[Dataset entries]
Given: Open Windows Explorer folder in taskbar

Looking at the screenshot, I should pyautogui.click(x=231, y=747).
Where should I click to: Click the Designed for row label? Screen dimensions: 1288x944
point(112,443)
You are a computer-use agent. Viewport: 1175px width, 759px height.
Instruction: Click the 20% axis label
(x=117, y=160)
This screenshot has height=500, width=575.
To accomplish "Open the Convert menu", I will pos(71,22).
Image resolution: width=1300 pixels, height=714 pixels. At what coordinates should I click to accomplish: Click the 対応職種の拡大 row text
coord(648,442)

==

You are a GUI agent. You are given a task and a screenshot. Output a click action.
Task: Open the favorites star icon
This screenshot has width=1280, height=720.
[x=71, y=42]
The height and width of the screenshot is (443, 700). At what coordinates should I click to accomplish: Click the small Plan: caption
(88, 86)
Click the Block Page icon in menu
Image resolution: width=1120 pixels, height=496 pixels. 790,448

==

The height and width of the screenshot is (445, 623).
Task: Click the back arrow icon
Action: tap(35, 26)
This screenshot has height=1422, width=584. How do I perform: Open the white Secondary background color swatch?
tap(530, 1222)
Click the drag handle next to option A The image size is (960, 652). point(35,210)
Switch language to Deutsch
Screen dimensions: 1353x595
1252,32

• _TASK BRIEF_
Scan the entries for the word "agent". Report each line that has it.

• _WRITTEN SOLUTION_
You are a computer-use agent. Viewport: 1175px width, 759px height.
You are a GUI agent. You are given a task and a screenshot. Output a click action.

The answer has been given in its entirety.